▼
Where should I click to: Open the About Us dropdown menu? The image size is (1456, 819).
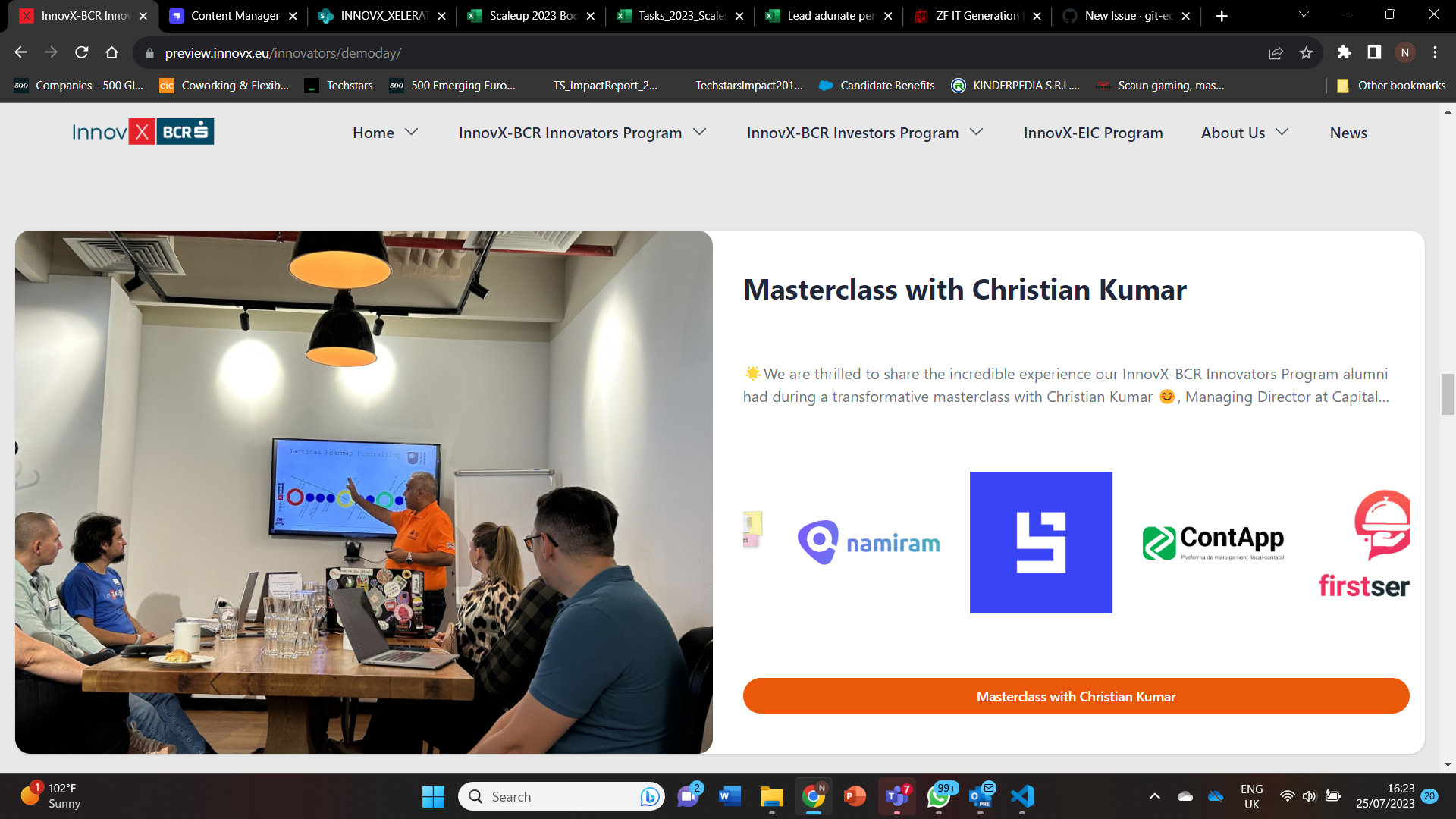pos(1244,132)
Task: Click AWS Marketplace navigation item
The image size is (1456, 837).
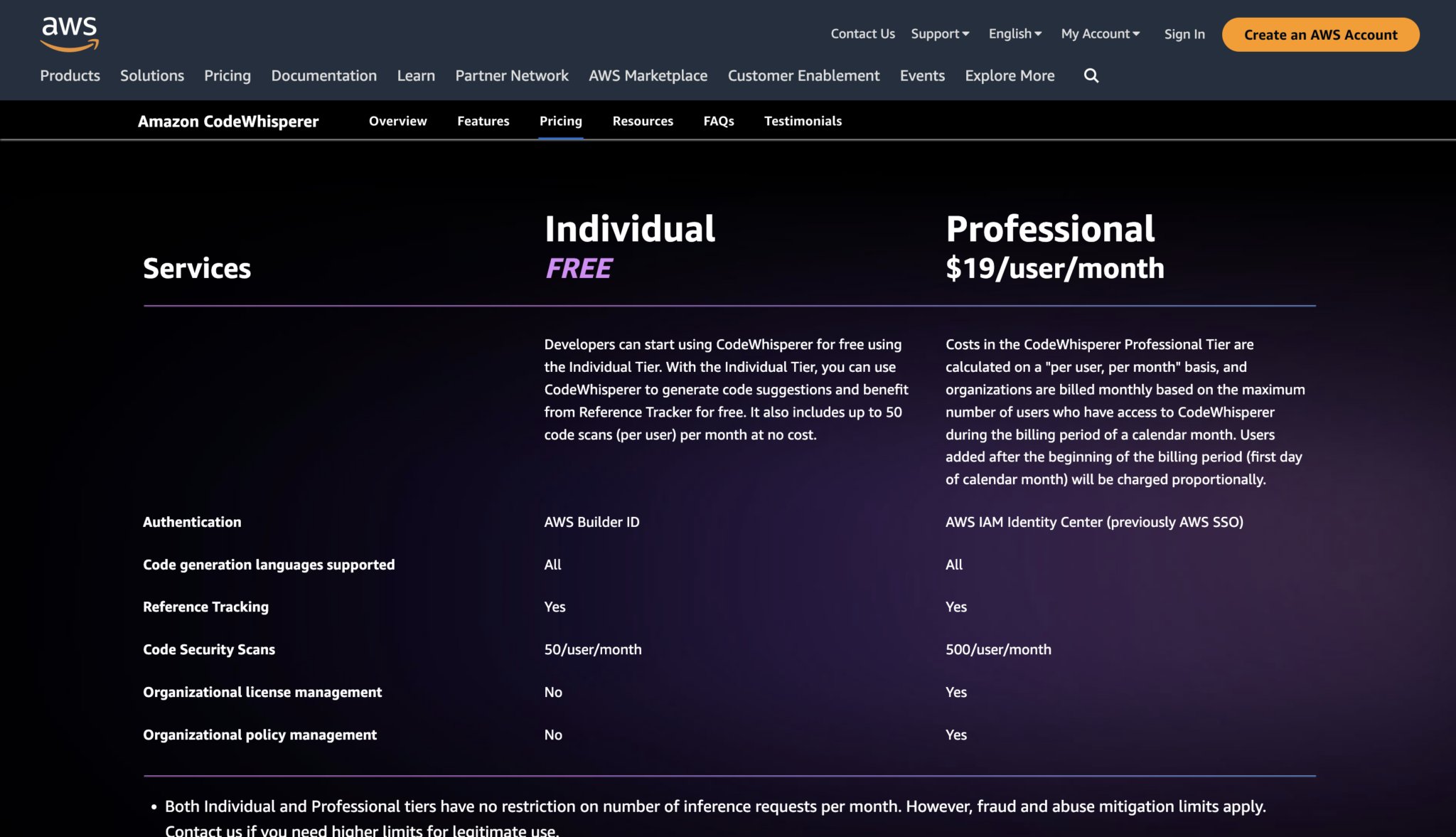Action: pos(648,75)
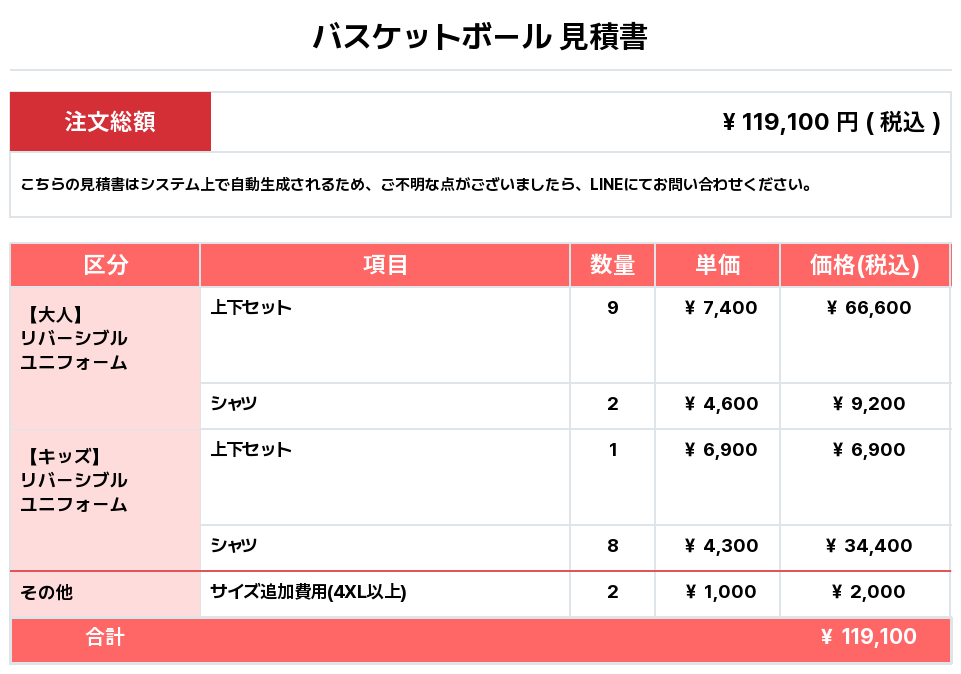Click the ¥ 66,600 price cell

[x=869, y=308]
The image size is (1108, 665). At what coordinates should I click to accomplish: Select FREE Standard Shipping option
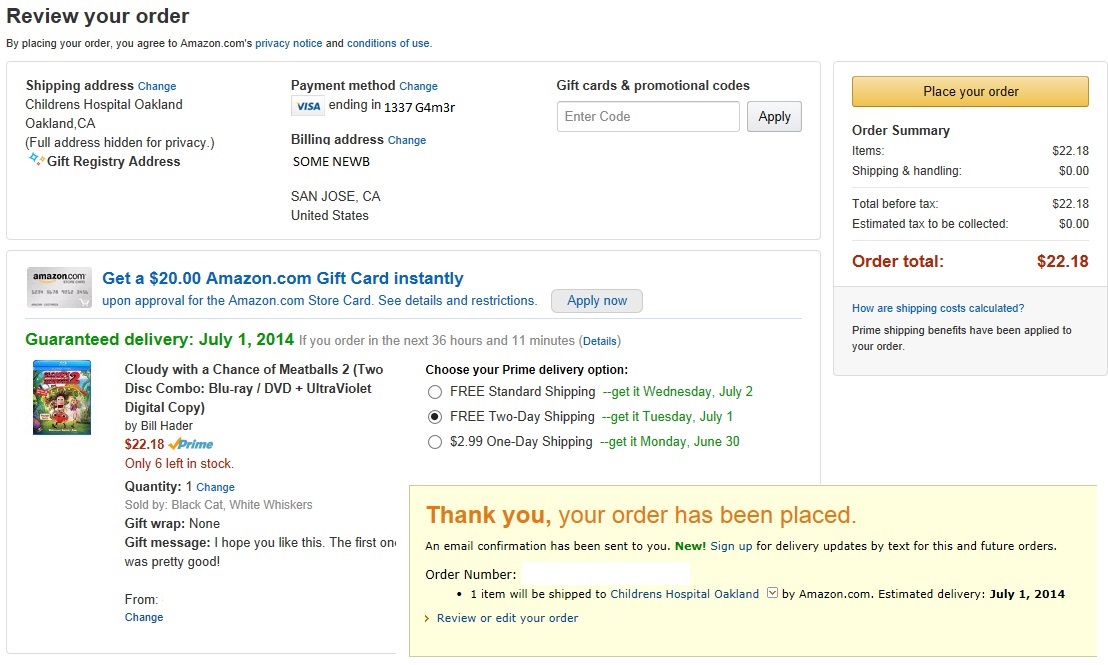[434, 392]
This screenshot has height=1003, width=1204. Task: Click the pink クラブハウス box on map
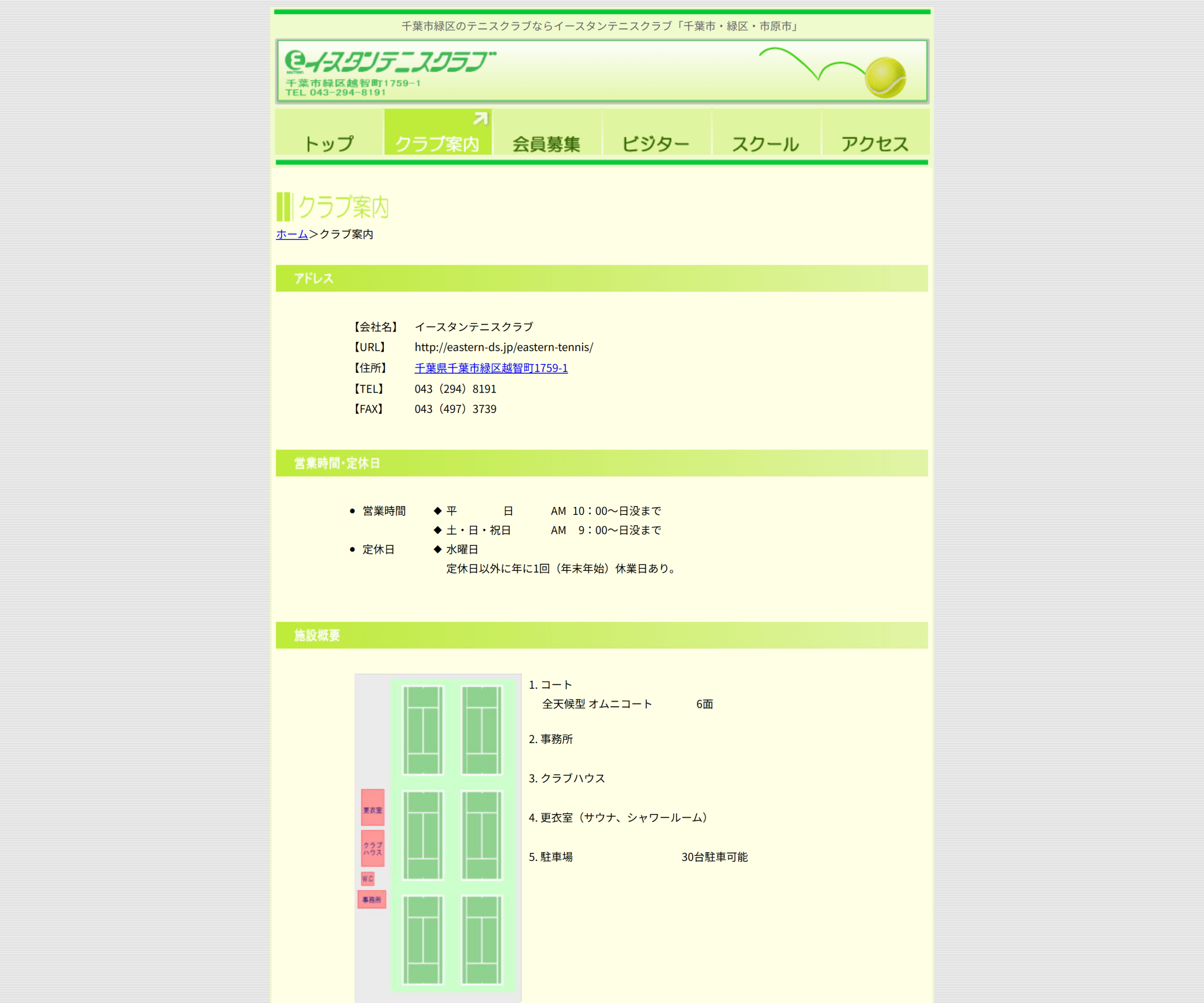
▲
WORK REQUIRED: Put every line of the items above into a Markdown table with the columns Number and Entry, numbering each row and skipping blank lines. Leave the pictures out of your answer.

CORRECT RESPONSE:
| Number | Entry |
|---|---|
| 1 | Where should I click to: Open the About Us dropdown menu? The image size is (1456, 819). |
| 2 | pos(1244,132) |
| 3 | Task: Click AWS Marketplace navigation item |
| 4 | The image size is (1456, 837). |
| 5 | Action: pos(648,75) |
| 6 | Click the ¥ 66,600 price cell |
| 7 | [x=869, y=308] |
| 8 | The image size is (1108, 665). At what coordinates should I click to accomplish: Select FREE Standard Shipping option |
| 9 | [434, 392] |
| 10 | This screenshot has height=1003, width=1204. Task: Click the pink クラブハウス box on map |